In 1939, the Trinity congregation moved from the house in Vinegar Hill to 10th and Grady, but only after a generous donation from the Episcopal congregation in Palmyra: the literal church itself, which was moved piece by piece 20 miles into town.
Trinity’s congregation included some of the city’s most prominent Black leaders: Rev. Cornelius Dawson, who helped found Barrett Early Learning Center in 1935; George Ferguson, who headed the local NAACP chapter in the ‘50s; and Rev. Henry Mitchell, who served as the second Black member of the city’s school board.
Mitchell led the church through the period known as “Massive Resistance” in Virginia, according to the church’s website.
In 1958, Charlottesville was among the cities in the commonwealth that opted to close its schools entirely rather than allow a single Black student to learn alongside white classmates.
Trinity’s congregation responded, organizing classes at the 10th and Grady location. Bailey said Trinity’s congregation believed in “an intentional effort to integrate,” not just the schools but the church too.
After schools reopened and integration was enforced, Trinity continued to grow, adding Black and white members. In fact, the congregation had gotten so large by the 1970s, it needed a larger place of worship, Bailey said.
Trinity left 10th and Grady, sold the church to the owners of the dairy factory across the street and moved to a new location not far away on Preston Avenue.
New Covenant Pentecostal Church occupied the space for roughly four decades, renting from the owners of the dairy. When New Covenant left the church, Pastor William Nowell said it was because they were offered rent-free space just 10 minutes outside of town.
Trinity’s decision to leave 10th and Grady was not the result of gentrification, Bailey said. “It really was a matter of outgrowing the space and needing a new space.”

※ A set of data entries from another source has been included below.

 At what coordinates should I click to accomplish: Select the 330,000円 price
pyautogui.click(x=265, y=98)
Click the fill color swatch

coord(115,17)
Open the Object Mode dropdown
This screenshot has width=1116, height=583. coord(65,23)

At Trinity’s current home on Preston, Sunday services average 100 people nowadays, Bailey said. That’s well above the national average in the U.S., where more than half of all churches host fewer than 65 weekly worshipers, according to the 2022 “Faith Communities Today Study” by Lifeway Research, an arm of Tennessee-based Lifeway Christian Resources.
Bailey said his congregation has continued to grow even at Preston, and the church underwent a renovation in 2019 to accommodate that growth.

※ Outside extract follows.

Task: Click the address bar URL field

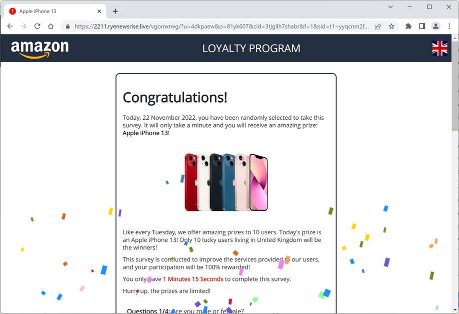Action: (222, 27)
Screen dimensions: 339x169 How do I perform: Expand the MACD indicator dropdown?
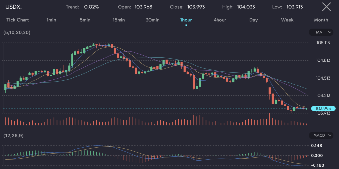[321, 135]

“We did that without moving this time, and just kind of spruced everything up.”
Changing churches
The old Trinity Church is not the first repurposed house of worship.

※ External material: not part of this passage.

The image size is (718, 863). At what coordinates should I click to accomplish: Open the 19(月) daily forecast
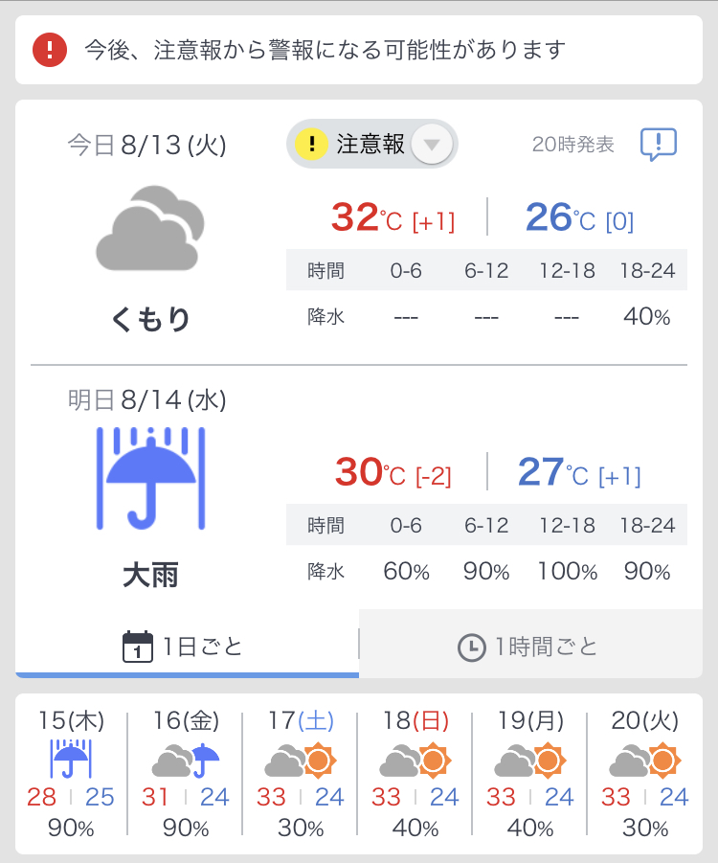(x=530, y=774)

The Monumental Church in Richmond, built in 1814 and once the home of another Episcopal congregation, has been renovated by the Historic Richmond Foundation. The foundation today operates the space as a “non-denominational deconsecrated church ideal for any wedding or group event,” according to its website.
In Staunton, the former AME Church built in 1924 is now a private residence with five bedrooms and three bathrooms. The property was listed two years ago for $789,000.
And crews in Washington, D.C., are hard at work at the former St. Phillips Baptist Church, dedicated in 1892, converting the space into the Church Nightclub, a gay discotheque.
Like the old Trinity Church, the Haven, what was once First Christian Church on the corner of Market and First streets in Charlottesville, can also be rented out for a price. Only those proceeds go to the independent nonprofit group that owns the facility to help run a low-barrier day shelter and resource center there.
The Haven actually stopped offering the space for weddings after the onset of the pandemic three years ago.
“We pulled back from weddings, really since the pandemic, because we just determined that they’re not as aligned with our mission of ending homelessness,” Ocean Aiello, the Haven’s community engagement coordinator, told The Daily Progress.
The Haven hasn’t ruled out letting couples use the space for weddings in the future, Aiello said, but for now, it’ll be used for things such as New Dominion Bookshop’s conversations with local authors and performances by the University of Virginia’s salsa club.